## Task 1:
Pull out the part of the Roman heroes transcript that runs from "00:21:16:15 - 00:21:40:15" down to "destroy the bridge.", and give it word for word.

## Passage to read:
##########

00:21:16:15 - 00:21:40:15
Gregory
It's just the image. If you can understand what the image the Romans wanted to have of themselves as a people, you can then understand their value system. And that's a really key thing. So, just to give you one really quick example, one of the most famous Roman heroes is a guy named Horatius. And very early in Roman history, somebody is attacking Rome, and there's this big army coming towards Rome.
00:21:40:20 - 00:22:07:00
Gregory
And Horatius is the guard at the bridge across the Tiber. So the enemy armies coming towards him. If they cross the bridge, they'll capture the city. Rome will fall. And Horatius, when he sees this enemy army coming, says to the other guards, you guys start destroying the bridge. I'm going to go stand on the other side, the side where the enemy is, and hold them off long enough for you to destroy the bridge.
00:22:07:02 - 00:22:31:12
Gregory
So this is, you know, Horatius is great moment alone. Single handedly, he faces down the enemy army. He heroically fights them off long enough for the bridge to be destroyed. Then he's on the wrong side of the river. But he jumps into the river, swims across, and saves Rome. So this is, a classic story that you know, Roman parents tell their little kids, and the morals are obvious in this one.
00:22:31:12 - 00:23:00:00
Gregory
I mean, Horatius, above all, exemplifies bravery, right? Romans are brave. Second, he exemplifies the notion of sacrifice for the country. Your life is not important individually, and you should be willing to sacrifice it for the good of the community and especially for your country. He also shows, leadership. He sees an emergency, takes command, organizes people to solve the problem, and he has resourcefulness.
00:23:00:00 - 00:23:19:21
Gregory
He finds ways out of this. So these are all things that the Romans think of is very distinctively kind of Roman virtues. And they come from the sort. There's lots of this, there's a lot of these Roman heroes and they're fun to talk about. But if you start to put them all together, look at what virtues are common.
00:23:19:21 - 00:23:43:23
Gregory
When you tell these stories, you start to build up this image of the perfect Roman, and it's the Roman self-image. What do they think we stand for? What are our societal values? And the ones they hammer over and over again are sacrifice yourself for the state determination. There's another hero named Cincinnatus that, the American see, Cincinnati is named after.

##########

## Entries supplied:
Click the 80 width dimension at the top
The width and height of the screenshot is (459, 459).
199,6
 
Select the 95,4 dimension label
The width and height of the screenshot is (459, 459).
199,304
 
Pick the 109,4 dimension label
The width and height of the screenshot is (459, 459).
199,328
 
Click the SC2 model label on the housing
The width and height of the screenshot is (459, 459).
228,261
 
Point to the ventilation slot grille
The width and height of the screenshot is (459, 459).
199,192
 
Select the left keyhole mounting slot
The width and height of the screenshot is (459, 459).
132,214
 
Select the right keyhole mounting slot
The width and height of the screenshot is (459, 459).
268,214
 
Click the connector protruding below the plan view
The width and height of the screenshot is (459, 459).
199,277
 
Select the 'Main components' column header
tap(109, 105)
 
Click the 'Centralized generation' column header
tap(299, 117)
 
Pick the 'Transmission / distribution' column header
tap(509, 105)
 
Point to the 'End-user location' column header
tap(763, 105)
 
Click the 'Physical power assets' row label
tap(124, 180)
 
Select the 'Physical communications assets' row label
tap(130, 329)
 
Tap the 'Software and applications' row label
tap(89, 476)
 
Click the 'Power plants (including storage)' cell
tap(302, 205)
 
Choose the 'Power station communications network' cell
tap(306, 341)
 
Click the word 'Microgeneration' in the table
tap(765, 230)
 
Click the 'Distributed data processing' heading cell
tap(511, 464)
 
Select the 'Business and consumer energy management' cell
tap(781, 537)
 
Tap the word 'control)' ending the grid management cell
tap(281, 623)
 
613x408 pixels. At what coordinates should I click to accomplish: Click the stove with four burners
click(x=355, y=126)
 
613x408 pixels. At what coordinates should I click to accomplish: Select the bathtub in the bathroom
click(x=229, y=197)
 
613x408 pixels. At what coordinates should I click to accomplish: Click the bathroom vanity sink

##########

## Task 2:
Copy out the records word for word, from the line containing "Tap the 'Software and applications' row label" down to the end of the records.

## Reply 1:
00:21:16:15 - 00:21:40:15
Gregory
It's just the image. If you can understand what the image the Romans wanted to have of themselves as a people, you can then understand their value system. And that's a really key thing. So, just to give you one really quick example, one of the most famous Roman heroes is a guy named Horatius. And very early in Roman history, somebody is attacking Rome, and there's this big army coming towards Rome.
00:21:40:20 - 00:22:07:00
Gregory
And Horatius is the guard at the bridge across the Tiber. So the enemy armies coming towards him. If they cross the bridge, they'll capture the city. Rome will fall. And Horatius, when he sees this enemy army coming, says to the other guards, you guys start destroying the bridge. I'm going to go stand on the other side, the side where the enemy is, and hold them off long enough for you to destroy the bridge.

## Reply 2:
Tap the 'Software and applications' row label
tap(89, 476)
 
Click the 'Power plants (including storage)' cell
tap(302, 205)
 
Choose the 'Power station communications network' cell
tap(306, 341)
 
Click the word 'Microgeneration' in the table
tap(765, 230)
 
Click the 'Distributed data processing' heading cell
tap(511, 464)
 
Select the 'Business and consumer energy management' cell
tap(781, 537)
 
Tap the word 'control)' ending the grid management cell
tap(281, 623)
 
613x408 pixels. At what coordinates should I click to accomplish: Click the stove with four burners
click(x=355, y=126)
 
613x408 pixels. At what coordinates should I click to accomplish: Select the bathtub in the bathroom
click(x=229, y=197)
 
613x408 pixels. At what coordinates should I click to accomplish: Click the bathroom vanity sink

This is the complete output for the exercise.